We Live in Water review – Jess Walter’s bleak but sympathetic short stories

These tales of male frustration, addiction and failure in north-western US cities are unsparing but insightful, writes Hannah Rosefield
  
  

we live in water review
Killing men softly: Jess Walter. Photograph: Murdo MacLeod Photograph: Murdo MacLeod

The characters in Jess Walter's short stories have cheated on their wives and girlfriends. They've embezzled money and had their children taken into care. Some of them are trying to make amends. A recovering addict begs on the streets for money to buy his son the new Harry Potter book. A convicted ex-trader does community service in a local school. Heavy on poverty, illness and addiction, We Live in Water contains none of the glamour of Walter's 2012 novel, Beautiful Ruins, which moved between present-day Hollywood and 1960s Italy. Many of the stories take place in the north-west United States: Seattle, Portland and Walter's hometown of Spokane, Washington. But like the earlier novel, We Live in Water deals unsparingly and sympathetically with men – and it is all men – struggling with bad choices and failed ambition.
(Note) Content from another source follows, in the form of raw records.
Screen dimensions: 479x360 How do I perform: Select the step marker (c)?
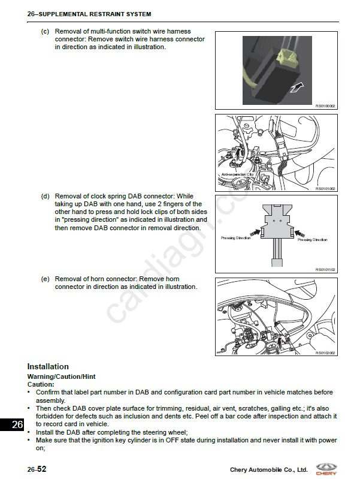coord(45,31)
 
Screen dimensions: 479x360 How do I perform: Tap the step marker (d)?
coord(45,196)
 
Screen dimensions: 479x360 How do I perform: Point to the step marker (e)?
coord(45,279)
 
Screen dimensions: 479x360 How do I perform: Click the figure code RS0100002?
coord(325,106)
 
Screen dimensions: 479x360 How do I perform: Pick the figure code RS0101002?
coord(325,188)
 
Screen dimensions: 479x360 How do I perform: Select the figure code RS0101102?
coord(325,270)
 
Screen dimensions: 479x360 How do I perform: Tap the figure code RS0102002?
coord(325,353)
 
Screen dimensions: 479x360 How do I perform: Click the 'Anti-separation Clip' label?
coord(238,174)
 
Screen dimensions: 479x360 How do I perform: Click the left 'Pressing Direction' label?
coord(235,238)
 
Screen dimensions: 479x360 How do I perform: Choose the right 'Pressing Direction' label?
coord(312,240)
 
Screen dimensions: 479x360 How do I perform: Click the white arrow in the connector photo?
coord(294,88)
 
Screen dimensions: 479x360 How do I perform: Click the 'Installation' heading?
coord(48,366)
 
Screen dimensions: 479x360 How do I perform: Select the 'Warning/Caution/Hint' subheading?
coord(61,376)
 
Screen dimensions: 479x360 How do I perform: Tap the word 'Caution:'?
coord(41,384)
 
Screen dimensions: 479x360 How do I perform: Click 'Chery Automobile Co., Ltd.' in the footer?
coord(268,470)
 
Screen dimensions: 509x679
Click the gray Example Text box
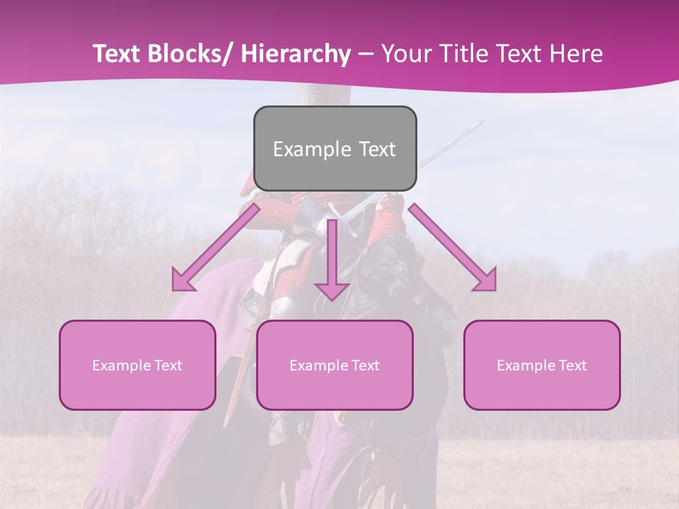pyautogui.click(x=335, y=148)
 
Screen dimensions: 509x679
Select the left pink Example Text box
pyautogui.click(x=137, y=365)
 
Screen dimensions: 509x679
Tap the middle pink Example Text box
pyautogui.click(x=335, y=365)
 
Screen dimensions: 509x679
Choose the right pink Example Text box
pyautogui.click(x=542, y=365)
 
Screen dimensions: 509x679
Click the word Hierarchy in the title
pyautogui.click(x=295, y=54)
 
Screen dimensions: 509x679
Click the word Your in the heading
pyautogui.click(x=405, y=54)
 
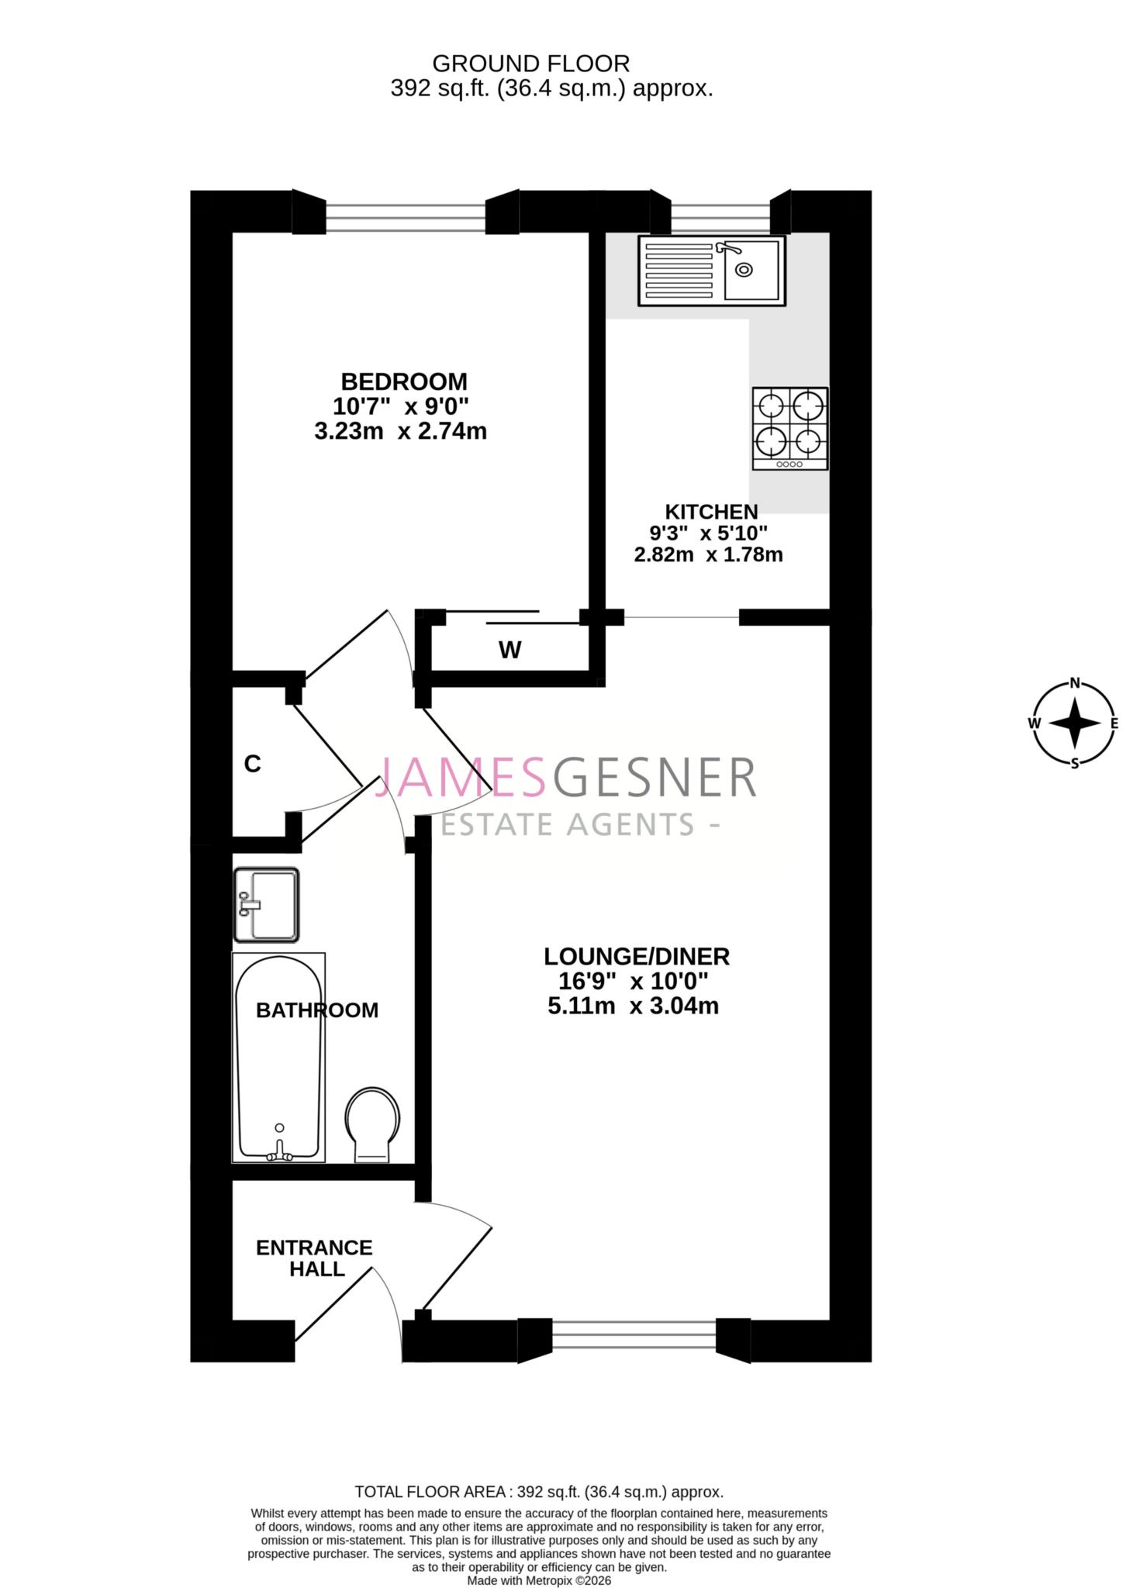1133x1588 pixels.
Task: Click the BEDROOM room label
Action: tap(403, 381)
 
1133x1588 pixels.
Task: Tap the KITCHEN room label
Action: tap(710, 512)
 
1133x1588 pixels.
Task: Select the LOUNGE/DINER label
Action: tap(635, 956)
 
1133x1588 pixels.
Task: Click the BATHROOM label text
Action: tap(316, 1010)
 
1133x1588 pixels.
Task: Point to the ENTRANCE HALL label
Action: tap(313, 1258)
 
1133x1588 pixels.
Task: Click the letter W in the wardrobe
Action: tap(510, 650)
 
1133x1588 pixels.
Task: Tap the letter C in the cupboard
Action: tap(252, 765)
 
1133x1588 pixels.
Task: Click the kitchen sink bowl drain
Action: tap(744, 270)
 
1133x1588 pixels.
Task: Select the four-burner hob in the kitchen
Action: tap(789, 428)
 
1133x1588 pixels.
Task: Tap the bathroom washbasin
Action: tap(266, 904)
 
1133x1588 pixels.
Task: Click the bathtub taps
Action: tap(279, 1155)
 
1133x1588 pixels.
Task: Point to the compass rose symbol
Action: tap(1074, 723)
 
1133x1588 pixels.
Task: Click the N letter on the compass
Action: tap(1075, 683)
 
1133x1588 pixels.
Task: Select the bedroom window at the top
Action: tap(405, 217)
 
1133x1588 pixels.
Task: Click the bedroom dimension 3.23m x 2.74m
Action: tap(400, 431)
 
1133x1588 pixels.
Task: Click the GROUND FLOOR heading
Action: tap(530, 63)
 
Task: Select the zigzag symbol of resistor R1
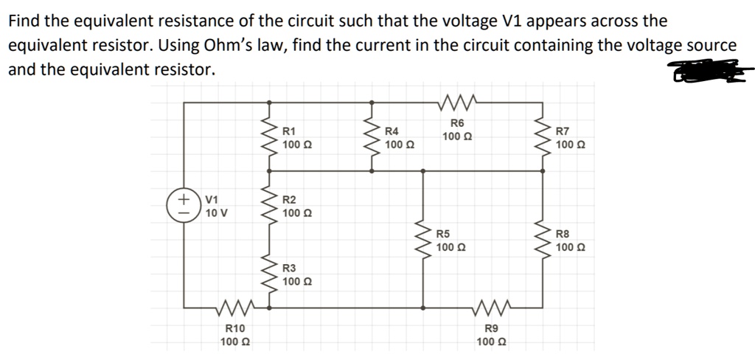pyautogui.click(x=268, y=134)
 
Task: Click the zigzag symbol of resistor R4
pyautogui.click(x=371, y=134)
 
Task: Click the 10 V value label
pyautogui.click(x=217, y=213)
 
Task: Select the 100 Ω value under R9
pyautogui.click(x=491, y=342)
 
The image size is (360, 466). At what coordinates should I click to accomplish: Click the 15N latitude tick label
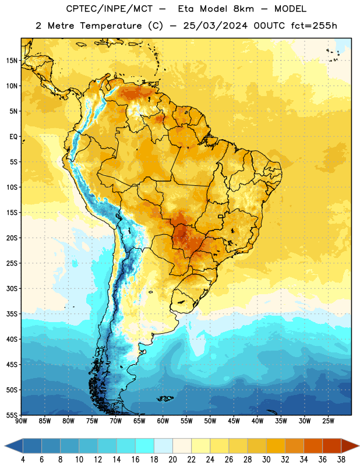pos(12,61)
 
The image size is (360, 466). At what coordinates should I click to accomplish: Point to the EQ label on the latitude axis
pos(13,137)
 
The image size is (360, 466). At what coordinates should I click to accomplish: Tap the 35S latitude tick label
pos(12,314)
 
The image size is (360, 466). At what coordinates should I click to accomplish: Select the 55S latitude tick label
pos(12,415)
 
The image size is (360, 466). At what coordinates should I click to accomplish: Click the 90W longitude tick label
pos(21,421)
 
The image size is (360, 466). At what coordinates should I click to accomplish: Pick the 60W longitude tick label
pos(163,421)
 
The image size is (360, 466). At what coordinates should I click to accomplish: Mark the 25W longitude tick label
pos(328,421)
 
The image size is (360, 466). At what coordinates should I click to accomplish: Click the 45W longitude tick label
pos(234,421)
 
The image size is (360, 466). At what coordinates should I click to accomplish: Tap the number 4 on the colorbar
pos(23,460)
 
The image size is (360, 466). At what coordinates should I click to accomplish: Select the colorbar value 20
pos(172,460)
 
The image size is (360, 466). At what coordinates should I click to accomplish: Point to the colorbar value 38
pos(341,460)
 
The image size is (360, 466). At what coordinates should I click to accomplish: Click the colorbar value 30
pos(266,460)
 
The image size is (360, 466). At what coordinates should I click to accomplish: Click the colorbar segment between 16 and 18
pos(144,446)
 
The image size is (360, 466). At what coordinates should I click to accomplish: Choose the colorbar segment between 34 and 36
pos(313,446)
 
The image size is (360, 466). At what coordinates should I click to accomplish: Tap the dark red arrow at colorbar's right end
pos(350,446)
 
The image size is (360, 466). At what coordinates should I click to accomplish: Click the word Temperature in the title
pos(111,26)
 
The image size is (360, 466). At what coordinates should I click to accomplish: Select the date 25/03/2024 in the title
pos(215,26)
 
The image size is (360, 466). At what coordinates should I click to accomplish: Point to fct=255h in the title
pos(314,26)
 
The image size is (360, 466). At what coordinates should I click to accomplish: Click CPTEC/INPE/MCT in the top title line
pos(110,9)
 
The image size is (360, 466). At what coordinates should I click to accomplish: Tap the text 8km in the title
pos(243,9)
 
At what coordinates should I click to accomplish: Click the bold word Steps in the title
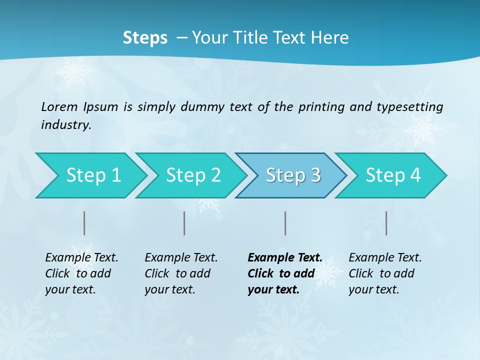pos(145,38)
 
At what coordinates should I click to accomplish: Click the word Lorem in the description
pos(60,106)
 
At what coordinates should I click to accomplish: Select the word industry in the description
pos(66,124)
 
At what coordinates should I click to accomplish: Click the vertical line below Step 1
pos(84,223)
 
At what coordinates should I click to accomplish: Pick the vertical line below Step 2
pos(184,223)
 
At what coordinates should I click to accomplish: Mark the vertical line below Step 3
pos(285,223)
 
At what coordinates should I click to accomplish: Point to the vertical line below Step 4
pos(386,223)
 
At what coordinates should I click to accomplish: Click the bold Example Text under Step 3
pos(285,258)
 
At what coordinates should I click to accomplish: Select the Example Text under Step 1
pos(82,258)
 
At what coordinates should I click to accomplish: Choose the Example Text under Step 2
pos(181,258)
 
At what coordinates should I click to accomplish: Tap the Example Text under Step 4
pos(385,258)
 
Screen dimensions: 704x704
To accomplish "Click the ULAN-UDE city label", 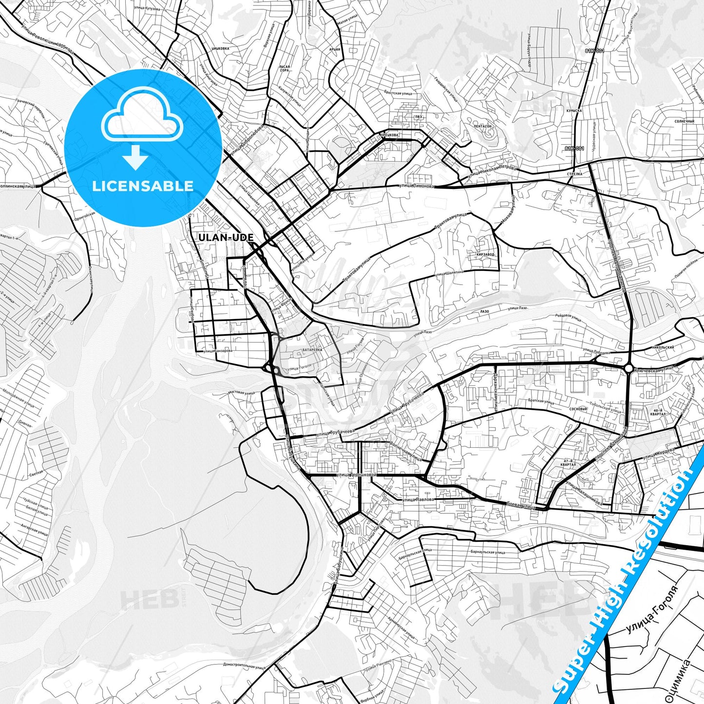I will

The final story, which consists of 50 numbered paragraphs mixing statistics about Spokane with Walter's own ambivalent feelings about the city, sets his characters' lives against a wider and inescapable culture of deprivation, crime and abuse. In the title story, a father watches his young son standing in front of a fish tank, staring at the fish trapped by its glass walls. "We ain't like fish, Michael," he says. "You can do whatever you want." He knows as well as Walter does that it isn't true.